The patella tendon is a large tendon on the front of the knee that begins at the lower end of the patella (knee cap) and attaches onto the front of the lower leg bone (tibia). Patella tendonitis involves inflammation of this tendon anywhere along its anatomical course. The patella tendon can become inflamed due to a single traumatic event, such as falling directly on the knee, or be caused by simple overuse. Young athletes that are growing and experience a rapid increase in heavy activities are at risk. Individuals who have restriction of motion in the knee or tight quadriceps muscles are also at risk. Symptoms usually include pain with activities, particularly those requiring heavy loading such as running or jumping. This condition is also known as “jumper’s knee”. Pain is often sharp and sudden, and can debilitating. Local swelling and weakness can occur.

ASSIGNED TASK A: In the passage on patella tendonitis, retype the text starting with "The patella tendon is" and going on through "weakness can occur.".
ASSIGNED TASK B: According to the passage on patella tendonitis, by what other name is the condition also known?
ASSIGNED TASK C: Continue the passage on patella tendonitis from its last sentence.

GIVEN INFORMATION:
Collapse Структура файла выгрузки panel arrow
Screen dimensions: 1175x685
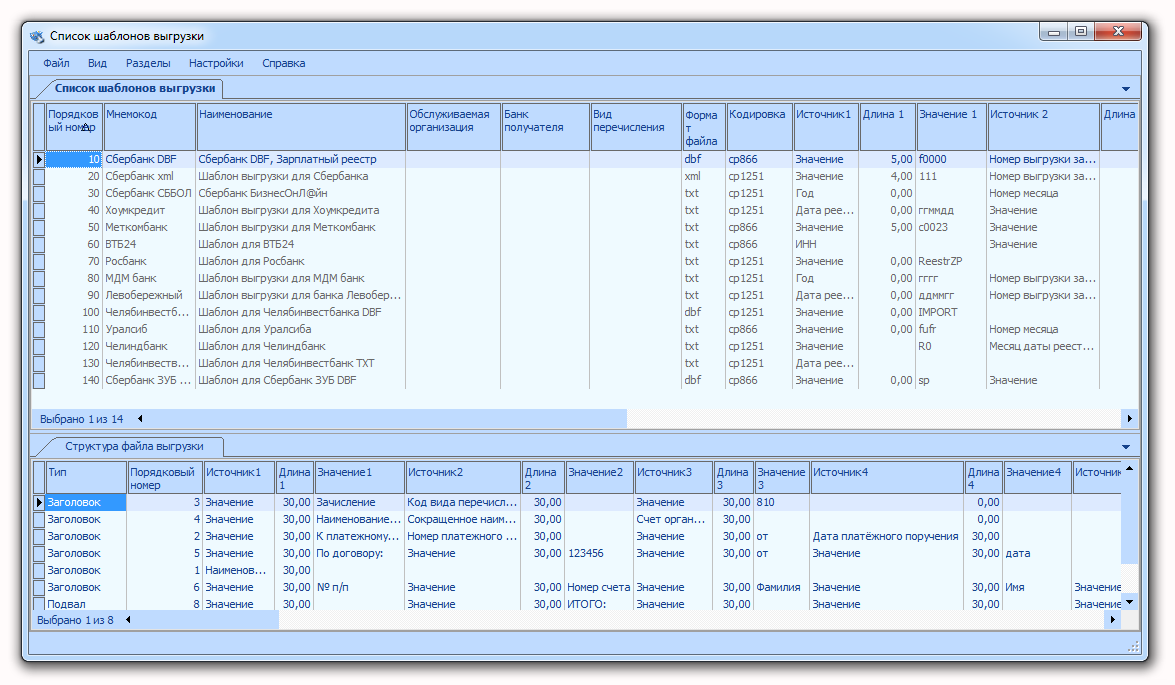pyautogui.click(x=1126, y=447)
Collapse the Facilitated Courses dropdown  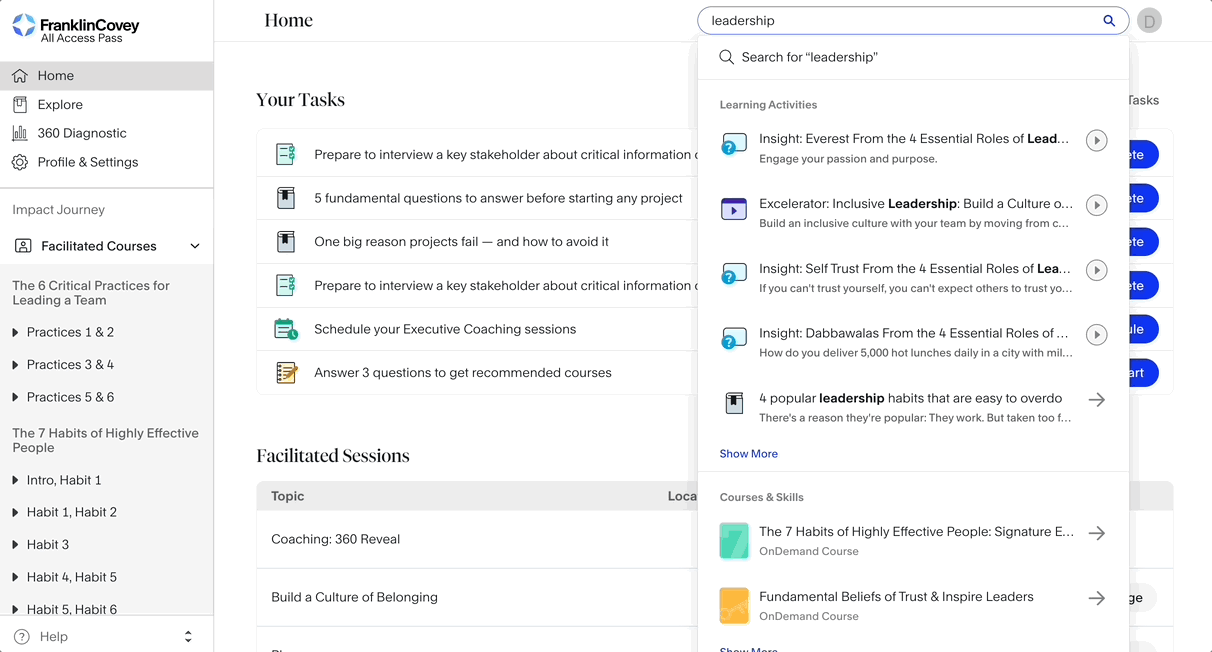(x=195, y=246)
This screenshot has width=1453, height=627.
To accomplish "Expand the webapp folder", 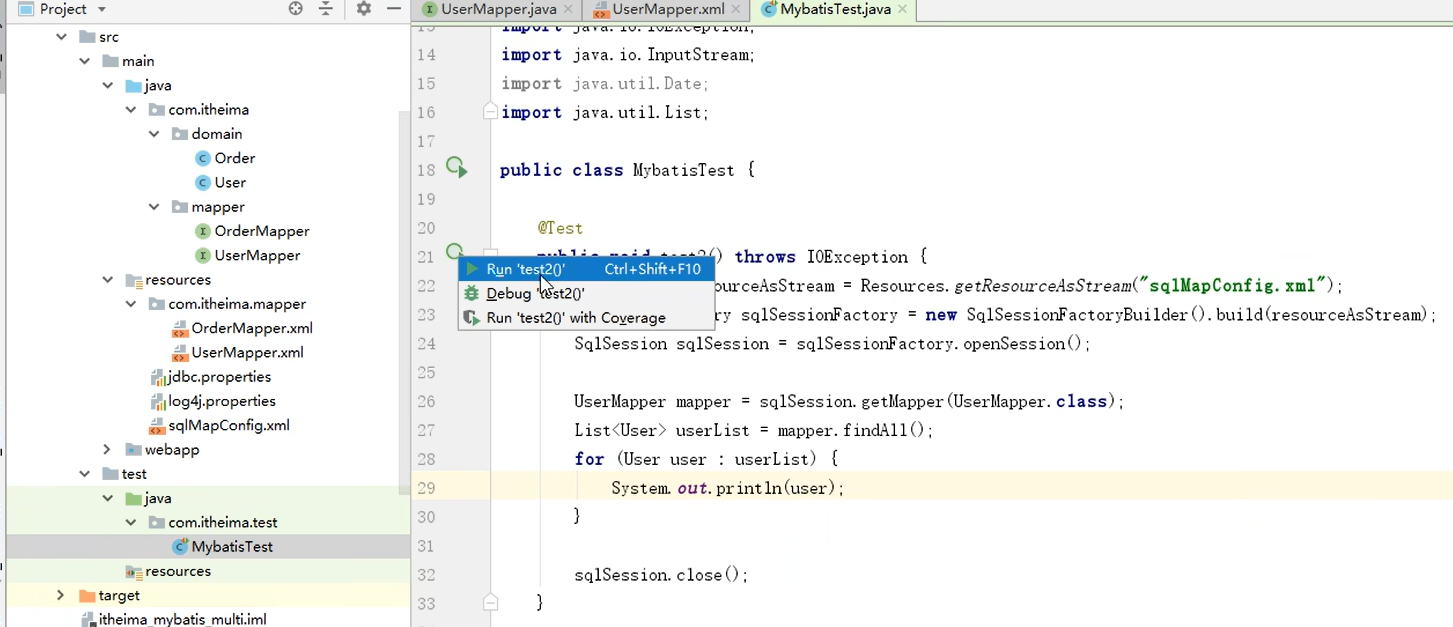I will (x=106, y=449).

EXERCISE RESPONSE A:
The patella tendon is a large tendon on the front of the knee that begins at the lower end of the patella (knee cap) and attaches onto the front of the lower leg bone (tibia). Patella tendonitis involves inflammation of this tendon anywhere along its anatomical course. The patella tendon can become inflamed due to a single traumatic event, such as falling directly on the knee, or be caused by simple overuse. Young athletes that are growing and experience a rapid increase in heavy activities are at risk. Individuals who have restriction of motion in the knee or tight quadriceps muscles are also at risk. Symptoms usually include pain with activities, particularly those requiring heavy loading such as running or jumping. This condition is also known as “jumper’s knee”. Pain is often sharp and sudden, and can debilitating. Local swelling and weakness can occur.

EXERCISE RESPONSE B: Jumper's knee.

EXERCISE RESPONSE C:
Diagnosis is based on a combination of history, physical examination, and radiographs. Plain x-rays will not show the patella tendon, but can reveal related findings, such as a bone spur or calcific deposit. An MRI of the knee is often not needed initially, but can be obtained if symptoms persist.
Treatment surrounds conservative care to include icing, activity modifications, anti-inflammatory medications, physical therapy, and diligent stretching. Injection therapy may be considered if initial treatment measures do not resolve the problem. Rarely is surgical intervention indicated. The great majority of patients respond to nonsurgical treatment.